What is expected:
Rewrite every line of the listing below as a numbered list, leaving out any blank lines.

Stored items:

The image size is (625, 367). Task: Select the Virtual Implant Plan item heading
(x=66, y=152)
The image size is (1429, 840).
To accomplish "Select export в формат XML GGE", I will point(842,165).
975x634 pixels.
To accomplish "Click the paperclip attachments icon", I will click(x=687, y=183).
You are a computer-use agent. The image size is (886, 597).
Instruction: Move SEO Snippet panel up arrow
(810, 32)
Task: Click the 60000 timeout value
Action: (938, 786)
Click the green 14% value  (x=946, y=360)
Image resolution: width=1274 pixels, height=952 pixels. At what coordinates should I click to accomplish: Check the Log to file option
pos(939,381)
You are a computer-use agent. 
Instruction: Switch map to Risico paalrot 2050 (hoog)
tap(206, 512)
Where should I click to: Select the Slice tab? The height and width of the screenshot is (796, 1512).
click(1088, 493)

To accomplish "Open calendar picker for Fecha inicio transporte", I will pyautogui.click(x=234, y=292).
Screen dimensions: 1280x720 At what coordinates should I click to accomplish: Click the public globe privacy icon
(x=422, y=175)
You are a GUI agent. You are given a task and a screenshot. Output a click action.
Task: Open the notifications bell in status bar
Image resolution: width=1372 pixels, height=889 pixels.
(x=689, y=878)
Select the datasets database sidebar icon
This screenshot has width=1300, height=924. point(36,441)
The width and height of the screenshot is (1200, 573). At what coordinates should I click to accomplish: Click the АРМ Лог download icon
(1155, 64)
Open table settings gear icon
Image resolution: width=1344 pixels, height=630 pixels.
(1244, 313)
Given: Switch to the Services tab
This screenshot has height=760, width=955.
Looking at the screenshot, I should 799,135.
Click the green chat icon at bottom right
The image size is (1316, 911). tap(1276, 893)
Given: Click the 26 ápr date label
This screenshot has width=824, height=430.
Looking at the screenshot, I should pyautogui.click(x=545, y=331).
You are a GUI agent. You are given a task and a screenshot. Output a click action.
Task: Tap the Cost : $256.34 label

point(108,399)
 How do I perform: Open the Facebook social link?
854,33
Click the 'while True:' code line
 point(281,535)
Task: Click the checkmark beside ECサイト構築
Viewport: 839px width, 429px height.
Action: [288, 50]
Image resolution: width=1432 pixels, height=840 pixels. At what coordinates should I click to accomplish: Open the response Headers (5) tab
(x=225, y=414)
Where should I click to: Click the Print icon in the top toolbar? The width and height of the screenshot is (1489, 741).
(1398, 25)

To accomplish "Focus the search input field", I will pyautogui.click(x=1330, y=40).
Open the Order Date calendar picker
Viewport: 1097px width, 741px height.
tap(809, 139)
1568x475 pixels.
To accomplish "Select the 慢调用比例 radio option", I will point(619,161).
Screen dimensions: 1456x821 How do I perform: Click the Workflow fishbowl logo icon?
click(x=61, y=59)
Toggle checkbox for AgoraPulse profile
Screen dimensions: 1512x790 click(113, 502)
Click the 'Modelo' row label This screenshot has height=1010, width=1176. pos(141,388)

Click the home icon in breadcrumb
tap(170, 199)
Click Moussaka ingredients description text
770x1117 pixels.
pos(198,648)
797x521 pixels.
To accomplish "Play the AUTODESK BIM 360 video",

Problem solution:
1. The image size is (625, 367). Task: Select the Virtual Implant Plan item heading
2. (x=66, y=152)
3. The image size is (1429, 840).
4. To accomplish "Select export в формат XML GGE", I will point(842,165).
5. 975x634 pixels.
6. To accomplish "Click the paperclip attachments icon", I will click(x=687, y=183).
7. You are a computer-use agent. The image size is (886, 597).
8. Instruction: Move SEO Snippet panel up arrow
9. (810, 32)
10. Task: Click the 60000 timeout value
11. Action: (938, 786)
12. Click the green 14% value  (x=946, y=360)
13. Image resolution: width=1274 pixels, height=952 pixels. At what coordinates should I click to accomplish: Check the Log to file option
14. pos(939,381)
15. You are a computer-use agent. 
16. Instruction: Switch map to Risico paalrot 2050 (hoog)
17. tap(206, 512)
18. Where should I click to: Select the Slice tab? The height and width of the screenshot is (796, 1512).
19. click(1088, 493)
20. To accomplish "Open calendar picker for Fecha inicio transporte", I will pyautogui.click(x=234, y=292).
21. Screen dimensions: 1280x720 At what coordinates should I click to accomplish: Click the public globe privacy icon
22. (x=422, y=175)
23. You are a GUI agent. You are given a task and a screenshot. Output a click action.
24. Task: Open the notifications bell in status bar
25. Image resolution: width=1372 pixels, height=889 pixels.
26. (x=689, y=878)
27. Select the datasets database sidebar icon
28. This screenshot has width=1300, height=924. point(36,441)
29. The width and height of the screenshot is (1200, 573). At what coordinates should I click to accomplish: Click the АРМ Лог download icon
30. (1155, 64)
31. Open table settings gear icon
32. Image resolution: width=1344 pixels, height=630 pixels.
33. (1244, 313)
34. Given: Switch to the Services tab
35. This screenshot has height=760, width=955.
36. Looking at the screenshot, I should 799,135.
37. Click the green chat icon at bottom right
38. The image size is (1316, 911). tap(1276, 893)
39. Given: Click the 26 ápr date label
40. This screenshot has width=824, height=430.
41. Looking at the screenshot, I should pyautogui.click(x=545, y=331).
42. You are a GUI agent. You are given a task and a screenshot. Output a click action.
43. Task: Tap the Cost : $256.34 label
44. point(108,399)
45.  How do I perform: Open the Facebook social link?
46. 854,33
47. Click the 'while True:' code line
48.  point(281,535)
49. Task: Click the checkmark beside ECサイト構築
50. Viewport: 839px width, 429px height.
51. Action: [288, 50]
52. Image resolution: width=1432 pixels, height=840 pixels. At what coordinates should I click to accomplish: Open the response Headers (5) tab
53. (x=225, y=414)
54. Where should I click to: Click the Print icon in the top toolbar? The width and height of the screenshot is (1489, 741).
55. (1398, 25)
56. To accomplish "Focus the search input field", I will pyautogui.click(x=1330, y=40).
57. Open the Order Date calendar picker
58. Viewport: 1097px width, 741px height.
59. tap(809, 139)
60. 1568x475 pixels.
61. To accomplish "Select the 慢调用比例 radio option", I will point(619,161).
62. Screen dimensions: 1456x821 How do I perform: Click the Workflow fishbowl logo icon?
63. click(x=61, y=59)
64. Toggle checkbox for AgoraPulse profile
65. Screen dimensions: 1512x790 click(113, 502)
66. Click the 'Modelo' row label This screenshot has height=1010, width=1176. pos(141,388)
67. Click the home icon in breadcrumb
68. tap(170, 199)
69. Click Moussaka ingredients description text
70. 770x1117 pixels.
71. pos(198,648)
72. 797x521 pixels.
73. To accomplish "Play the AUTODESK BIM 360 video",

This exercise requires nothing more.